Monday, 28 January 2013

URA Q4 stats show signs of speculative buys

The Urban Redevelopment Authority's (URA) fourth-quarter real estate statistics show evidence of the investment and speculative activity that drove various segments of the Singapore property market last year and led to the latest cooling measures.

Home buyers in the private housing market, for instance, picked up far more homes from developers last year (22,197 units) than in the previous year (15,904 units). However, fewer homes changed hands in the resale market, which covers secondary market deals involving completed properties, last year (12,811 units) than in 2011 (14,046 units).

To deter speculation in residential properties, the government introduced a punitive SSD regime in early 2011, where SSD rates of 16, 12, 8 and 4 per cent were slapped on those who bought private homes on or after Jan 14, 2011, and sold them in the first, second, third or fourth year respectively of purchase.

As for non-residential properties, a disparity in performance of the URA's price and rental indices last year points to speculative demand.

Prices of offices and shops increased in 2012, albeit by a smaller magnitude than in 2011, despite falls in rents.

The URA's All Industrial price index shot up by 25.8 per cent last year, outstripping a 10.1 per cent increase in rentals.

The URA's office price index rose 1.4 per cent while the rental index dipped 1.3 per cent last year.
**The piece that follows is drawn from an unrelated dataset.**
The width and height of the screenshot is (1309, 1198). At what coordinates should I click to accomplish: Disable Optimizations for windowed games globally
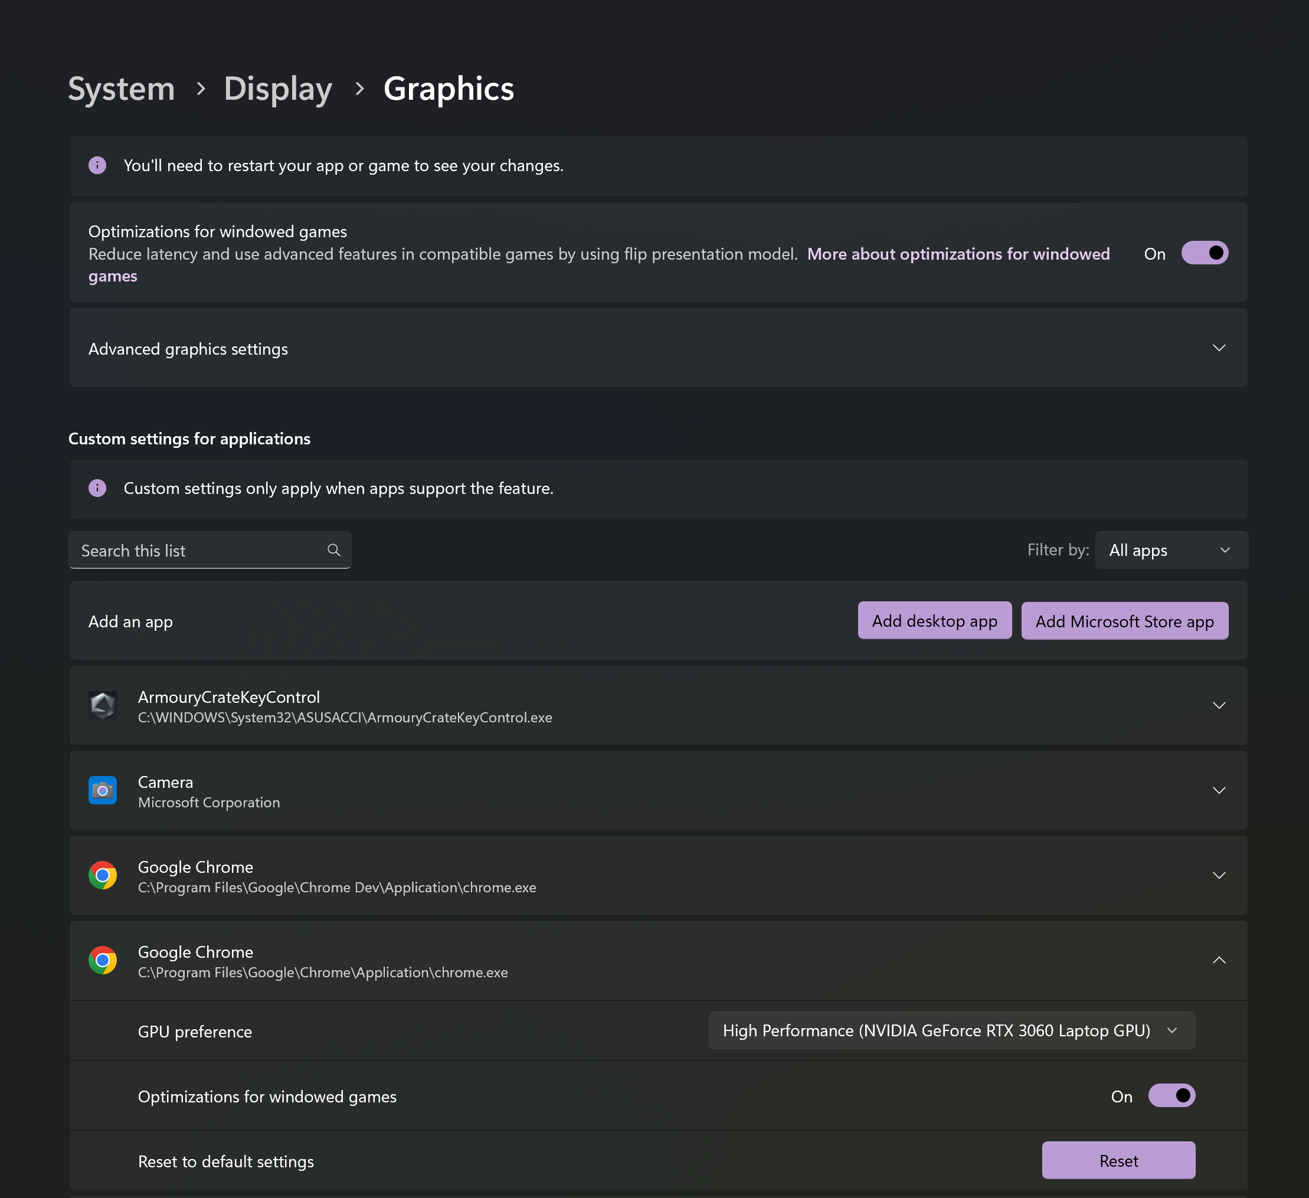1204,253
Its shop price index gained 2 per cent while rents slipped 0.3 per cent. The same trend applied to the private housing segment, with the 2.8 per cent gain in the overall private home price index in 2012 outperforming a 2.1 per cent rise in the rental index .

Earlier this month, the government imposed SSD for industrial properties, with the rates set at 15, 10 and 5 per cent on properties bought on or after Jan 12 and sold in the first, second and third year respectively of purchase.

The number of caveats lodged for subsales of strata factory units jumped from 70 in 2011 to 189 last year.

In particular, subsales picked up substantially in the fourth quarter of last year, with 80 caveats, higher than the 64 units in Q3, 29 in Q2 and 16 in the first quarter of last year.

For shops, subsales climbed from 11 deals in 2011 to 45 deals last year. However, for offices, there were only three subsale transactions each in 2011 and 2012.

The strata shops market on the whole (primary and secondary markets) was buoyant in 2012, with 1,295 caveats lodged (amounting to $1.59 billion in transaction value), double the 636 caveats ($0.69 billion) in 2011.

On the 2.7 per cent Q-o-Q drop in the URA index for multiple-user factory space in Q4 last year, after the index rose 10.1 per cent in Q3. New project sales are higher in value than secondary market deals and help to lift the index. In Q3, nearly half of the sales volume was from new projects, whereas in the fourth quarter, the proportion dropped to 35 per cent.